All agreed and all were relieved- it saves us loads at christmas.

SummatAnNowt · 10/10/2008 18:48

I told my sis we should just do presents for the children, she wasn't impressed as she's childfree We are making food presents instead, some useful for Christmas, like mincemeat.

I plan on asking my brother if we can borrow his Xbox 360 and Halo 3 over Christmas as a Christmas present, especially as he's spending Christmas away.

JiminyCricket · 10/10/2008 18:50

two years ago me, my mum, my bruv and my sis decided only to buy presents for the kids (only me and my bro have kids). My Dad and his wife still buy us presents becasue they want to but don't expect anything (as far as I know). I usually bake some biscuits or something and they all pretend to be delighted . We buy decent presents for each other and the kids and do stockings. On Christmas day we are open house as we prefer to stay at home but everyone who comes is asked to bring either xmas pudding and cream/alternative pudding/wine/crackers/similar so we have a really loveley shared dinner and no one feels bad about relying on our hospitality. Someone always organises/brings games. i have to say it is brilliant and very unstressful. I have never really done christmas cards and don't obviously mind that we don't get many!

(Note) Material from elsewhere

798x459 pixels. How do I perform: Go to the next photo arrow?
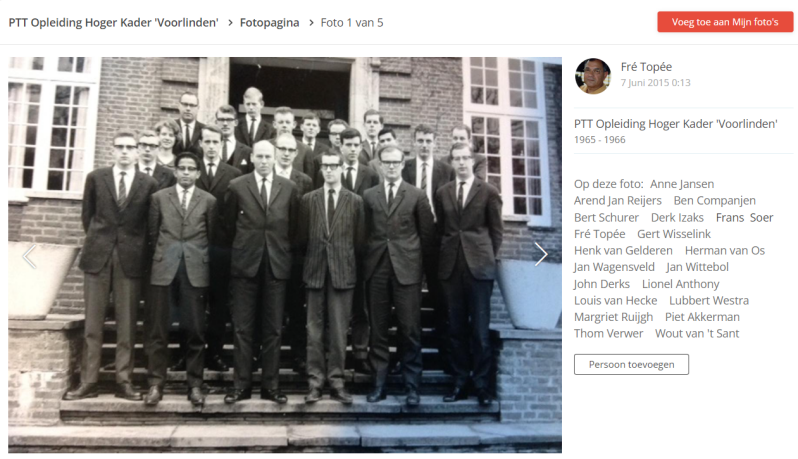[x=540, y=254]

moondog · 10/10/2008 18:50

Oh do it. i would really so rather not have to deal with tat. My theory is that there is a vast bulk of stuff stuck foir eternity in school tombolas. Usually cheap bubble baths nad lotions nestling in wicker baskets.

Smashing.

moondog · 10/10/2008 18:51

Qlthough would be delighted with home made biscuits or similar. Best pressie last year was a home mad pud.

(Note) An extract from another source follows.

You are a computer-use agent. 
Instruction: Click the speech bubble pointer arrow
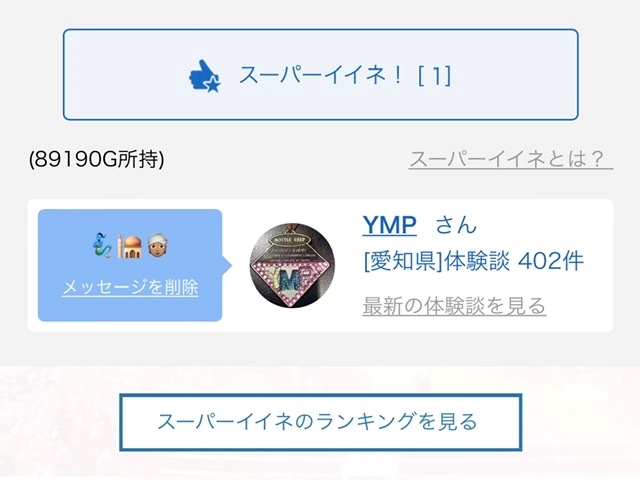click(227, 266)
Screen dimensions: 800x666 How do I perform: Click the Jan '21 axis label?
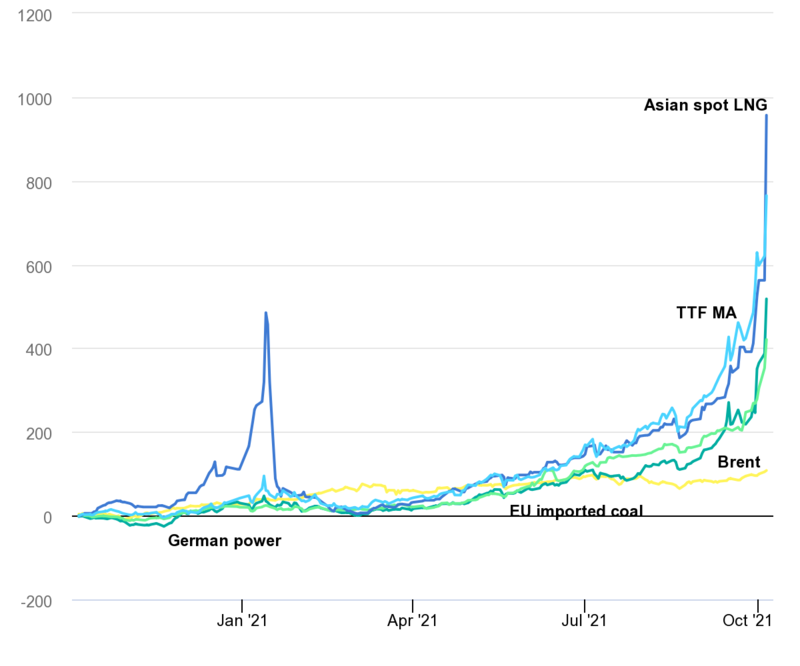click(242, 621)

AuntieMaggie · 10/10/2008 18:57

I only buy for my parents, DP and sisters DC. A few years ago I was in hospital over xmas and didn't buy any presents because of that and had such a better time because it was about spending time with people and not having to stress about buying presents.

I've since announced every year that I would only buy for DC and parents as they usually get me something special.

I know some of my family think it's stingy but its so much better not having to stress about what to buy people when in reality they don't really need or want anyting.

Also it's so much better not worrying about how much money I'm spending.

I still buy birthday presents but have scaled down how much I spend.

expatinscotland · 10/10/2008 18:57

i want a jar of stem ginger in syrup for Xmas.